Do you have a crib in another room you can use temporarily? Even a pack and play in your room? Post baby, you have to consciously clear away space in your life for your marriage to have a place to thrive.
I’m totally sympathetic to your lack of desire – who has time for sex when you can possibly take a nap?! But your life will be a LOT easier if your husband is happy, and I find that a lot of men equate physical affection with love. He’s probably already feeling a little jealous of all the attention your new little person gets, which is very understandable. It’s a tough adjustment for everyone. But it does get easier over time.
Be forgiving with yourself – it’s not unusual for your sex life to be screwed for the first year with all the changes to your body, your home, your life – but be kind to your husband. If you really can’t muster the energy to fool around, at least work in some kisses, hugs, and kind words every day. Oh, and there’s nothing wrong with feigning interest or lowering expectations. I got through the first year with my marriage intact by being really honest but as generous as I could: Listen, I’m so not in the mood and I am falling asleep in exactly 10 minutes. But I’ll give you a beej if you want. 😉
I have a two year old and a second on the way, so I’ve thought & read about this topic a lot! Two of my favorite pieces of advice:
1. Your kids will need you less and less and eventually leave. If you want your spouse to be there when they’re gone, make your marriage a priority now.

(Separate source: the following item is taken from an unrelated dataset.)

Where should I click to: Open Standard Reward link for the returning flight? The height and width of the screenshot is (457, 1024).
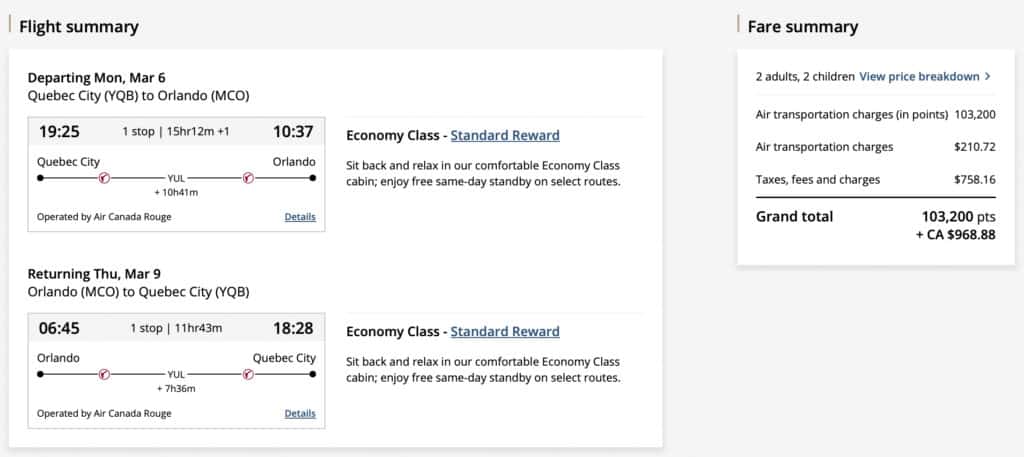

2. This one, from a scarymommy guide to surviving the toddler years, is good to repeat to yourself when you want to divorce your husband because he didn’t think to empty the dishwasher: You don’t hate your spouse, you just hate your life.
Good luck, it gets easier, and a little effort (and a lot of kind honesty) goes a long way!January 13, 2015 at 4:59 pm #5542DomesticEngineerParticipant
Great advice, Lindsay! I would second that you should try having another place where you can move the baby after he falls asleep – if you don’t have a bassinet or a pack and play, just a soft area on the floor could work. Then you can bring him back to your bed the first time he wakes up. Maybe it will even help to transition him out of your bed when all of you are ready! There’s nothing wrong with making love with a baby in the room. I’ve done it a lot of times and they’re completely oblivious.
This isn’t an everyday solution, but maybe to help you get back into intimacy, you could leave your baby with your relatives for the evening and go to a hotel? Not for the whole night, but for a few hours. You just tell them you’re going out for dinner and movie, obviously.
One thing I’ve read and confirmed in my own experience is that women have less and less interest in sex when it’s been a long time since they’ve had sex, and they have more interest when they have sex frequently. It may be that sex seems unappealing now, but that once you get back into it, you’ll realize that you do like it again, after all. Even if you don’t have much interest, you should still make a point of offering lovemaking to your husband every 7-10 days at a minimum. You don’t want him to feel like you don’t care about him anymore, or that you are no longer a wife, just a mother.
On the other hand, if he’s really depressed, don’t blame yourself or think that sex will solve his problems. It might be bigger relationship problems, like if he never gets any time with you because of the baby and the relatives, or it might be something going on at work, or adjusting to fatherhood. Maybe he has Seasonal Affective Disorder and needs Vitamin D supplements or time with a sun lamp. You should try to have a good conversation with him about how he’s feeling and what you could do to help, and send him to a doctor if he’s truly depressed.